The experimental results indicated that Random Forest achieved the highest F1F_1 score for illicit transaction detection, confirming its capability in handling AML tasks. However, the use of graph embeddings as additional features demonstrated the complementary nature of GCN in improving overall model performance. Notably, the paper also highlighted the robustness challenges when model performance deteriorates following significant network events, such as the shutdown of a major illicit operation.

Implications and Future Directions

The findings emphasize the complementary strengths of RF and GCN methodologies, suggesting potential avenues for integrating these approaches to harness their respective advantages in AML systems.

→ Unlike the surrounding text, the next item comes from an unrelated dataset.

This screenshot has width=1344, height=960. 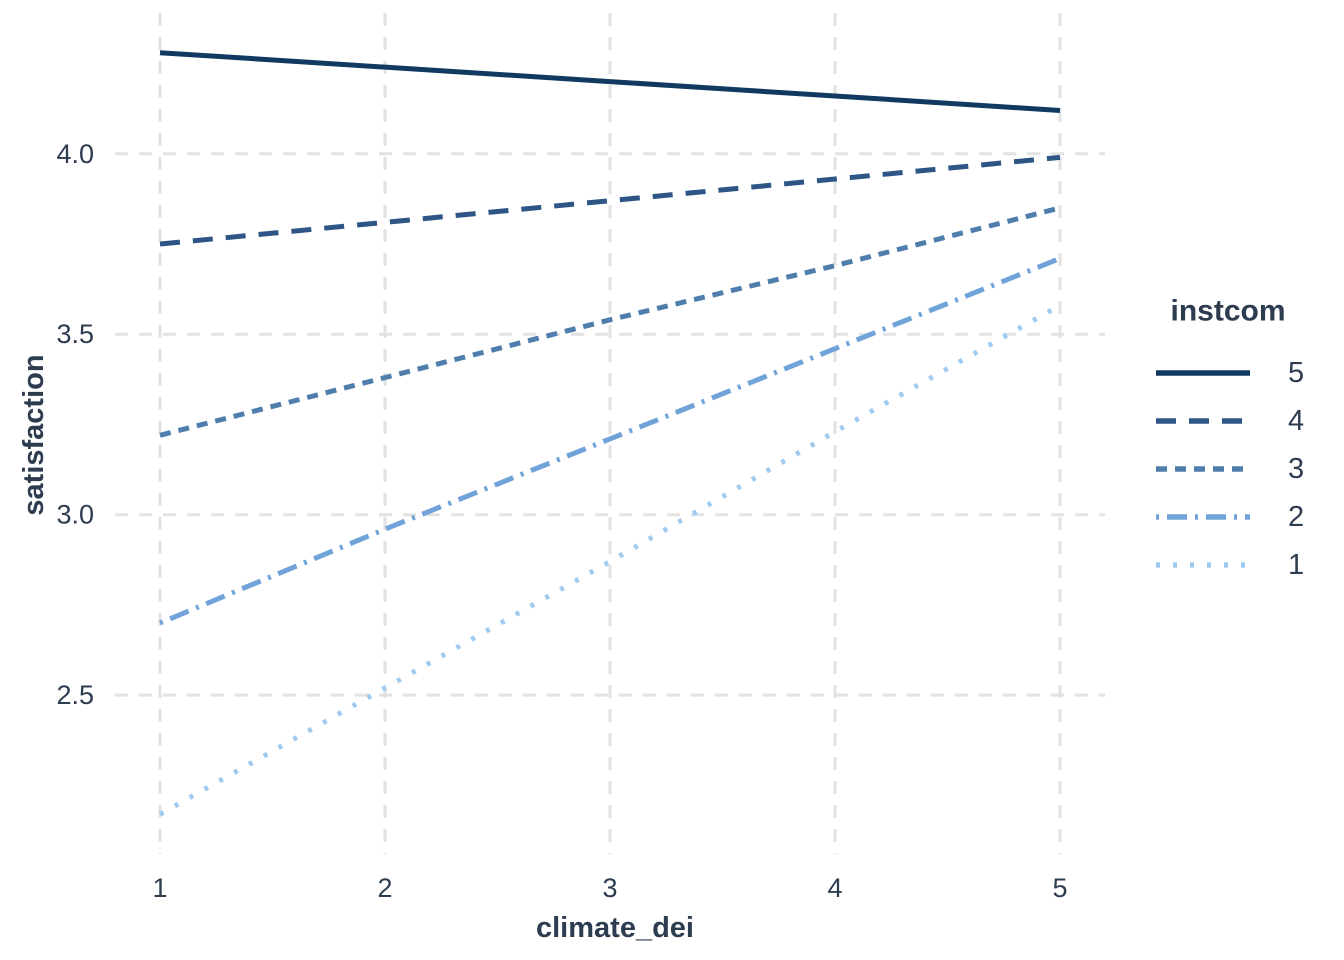 What do you see at coordinates (75, 515) in the screenshot?
I see `y-tick-label: 3.0` at bounding box center [75, 515].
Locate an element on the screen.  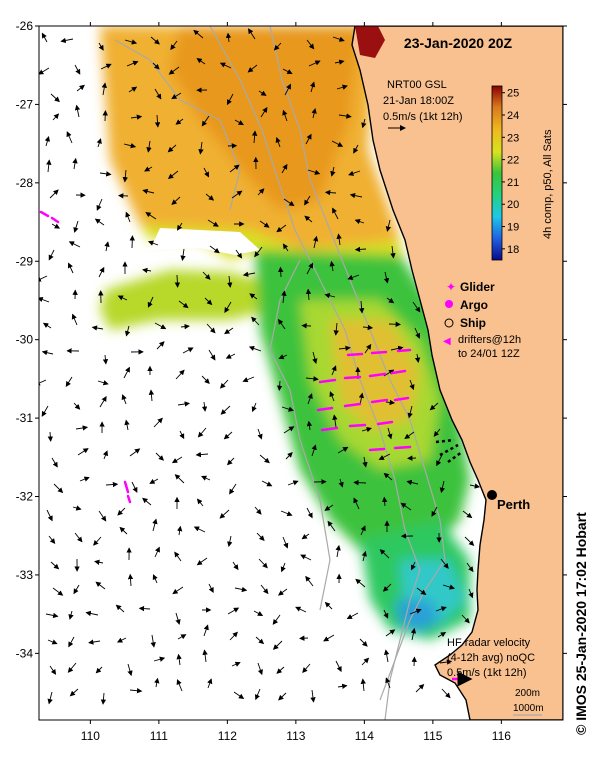
lat-tick-label: -32 is located at coordinates (25, 497).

Future investigations could explore methods for effective post-event model retraining and potential architectural innovations combining ensemble methods with graph-based deep learning.

The provision of the Elliptic Data Set to the wider research community is a pivotal contribution, facilitating further exploration and development of robust AML strategies within the domain of financial forensics. The use of visualization tools like Chronograph also underscores the crucial role of explainability in compliance and law enforcement settings, balancing algorithmic transparency with model complexity.

Overall, this paper lays a foundational effort in marrying technological advancements in machine learning with practical needs in financial security, aiming to address the multi-faceted challenges of AML in the increasingly complex landscape of cryptocurrencies.